Making a decision on sample size and overlap is always a compromise between frequency accuracy and timeliness: the bigger the sample, the more FFT bins and hence absolute accuracy, but it takes longer. I'm guessing you want regular updates on the frequency you're detecting, and absolute accuracy is not too important: so a 256 sample FFT seems a pretty good choice. Having an overlap will give a higher resolution on the same data, but at the expense of processing: again, 50% seems fine.
Applying a window will stop frequency artifacts appearing due to the abrupt start and finish of the sample (you are effectively applying a square window if you do nothing). A Hamming window is fairly standard as it gives a good compromise between having sharp signals and low side-lobes: some windows will reject the side-lobes better (multiples of the detected frequency) but the detected signal will be spread over more bins, and others the opposite. On a small sample size with the amount of noise you have on your signal, I don't think it really matters much: you might as well stick with a Hamming window.
Exactly right: the power spectrum is the square-root of the sum of the squares of the complex values. Your assumption about the Nyquist frequency is true: your scale will go up to 16Hz. I assume you are using a real FFT algorithm, which is returning 128 complex values (an FFT will give 256 values back, but because you are giving it a real signal, half will be an exact mirror image of the other), so each bin is 16/128 Hz wide. It is also common to show the power spectrum on a log scale, but that's irrelevant if you're just peak detecting.
The 8Hz spike really is there: my guess is that a phone in a pocket of a moving person is more than a 1st order system, so you are going to have other frequency components, but should be able to detect the primary. You could filter it out, but that's pointless if you are taking an FFT: just ignore those bins if you are sure they are erroneous.

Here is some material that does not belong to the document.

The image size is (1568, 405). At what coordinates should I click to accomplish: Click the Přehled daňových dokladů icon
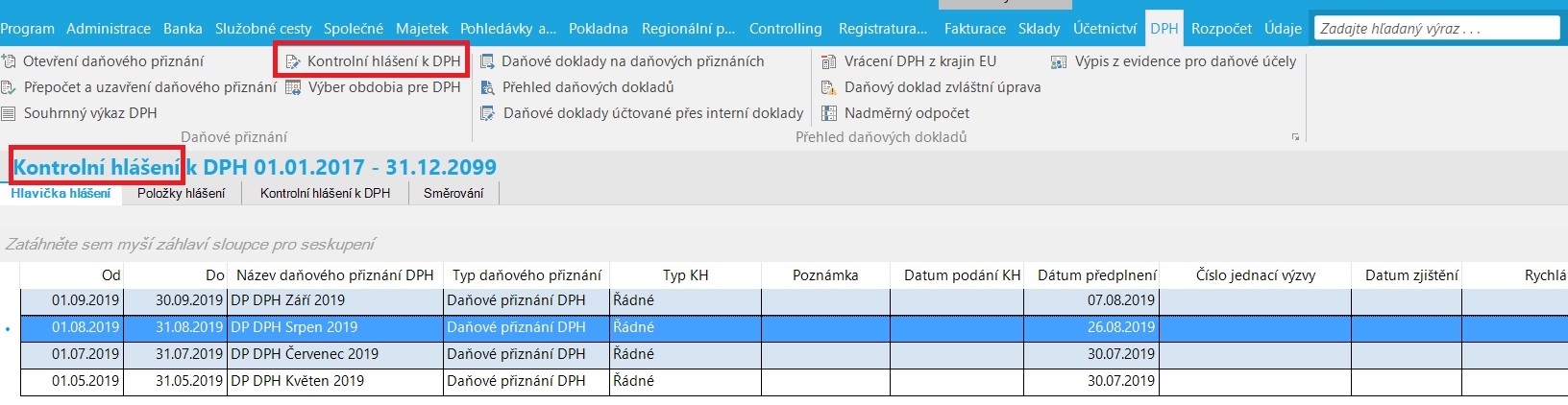(487, 87)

You seem to be getting on fine. The only suggestion I would make is to develop some longer time heuristics on the results: look at successive outputs and reject short-term detected signals. Look for a principal component and see if you can track it as it moves around.

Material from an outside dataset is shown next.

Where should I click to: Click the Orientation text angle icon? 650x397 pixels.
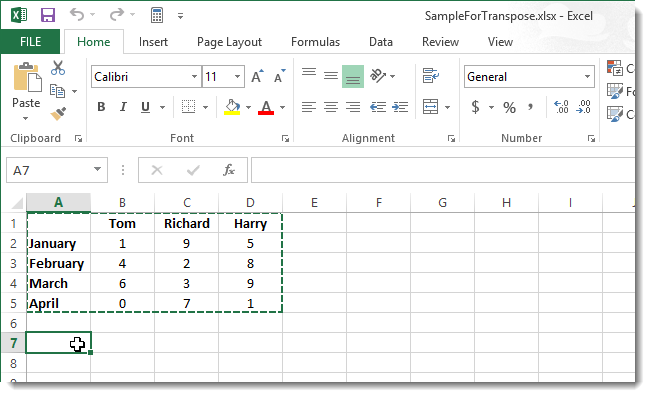[x=378, y=76]
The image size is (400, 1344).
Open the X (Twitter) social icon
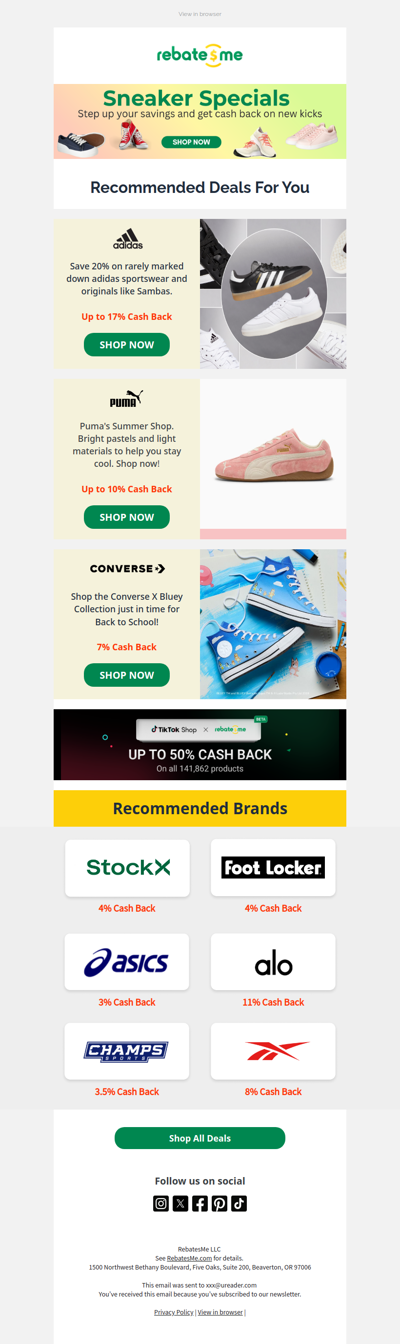180,1203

To answer a few of your questions:
Yes, you should be applying a window function. The idea here is that when you start and stop sampling a real-world signal, what you're doing anyway is applying a sharp rectangular window. Hann and Hamming windows are much better at reducing frequencies you don't want, so this is a good approach.
Yes, the strongest frequencies are around 3 and 8 Hz. I don't think the 8 Hz spike is erroneous. With such a short data set you almost certainly can't control the exact frequencies your signal will have.

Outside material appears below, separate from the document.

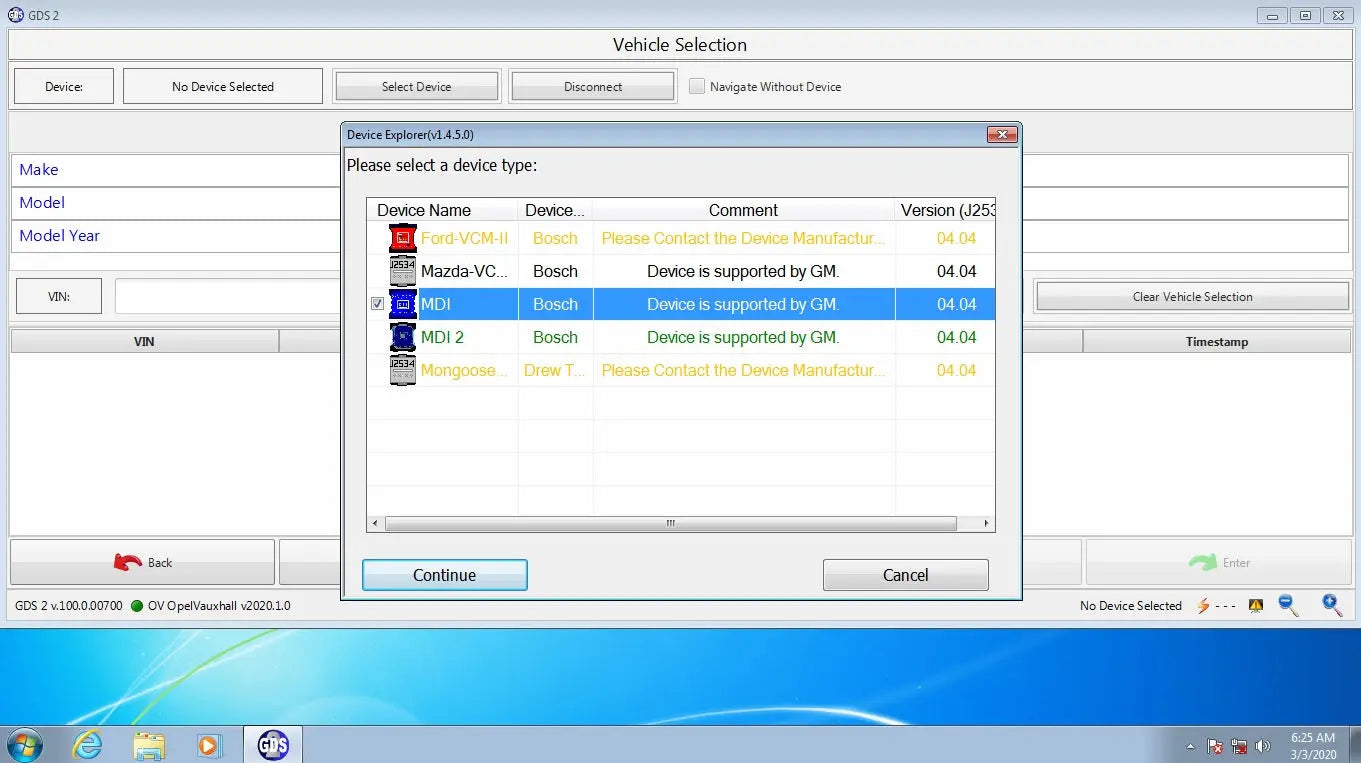1361x763 pixels.
Task: Click the MDI device icon
Action: (401, 304)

Some insight on question 4 (from staring at accelerometer signals of people running for months of my life):
Are you running this analysis on a single accelerometer axis channel or are you combining them to create the magnitude of acceleration? If you are interested in the overall magnitude of acceleration of signal, then you should combine x y z such as mag_acc = sqrt((x - 0g_offset)^2 + (y - 0g_offset)^2 + (z - 0g_offset)^2). This signal should be at 1g when the device is still. If you are only looking at a single axis, then you will get components from the dominant running motion and also from the orientation of the phone changing contributing to your signal (because the contribution from gravity will be transitioning around). So if the phone orientation is moving around while you are running from how you are holding it, it can contribute a significant amount to the signal, but the magnitude will not show the orientation changes as much. A person running should have a really clean dominant frequency at the persons step rate.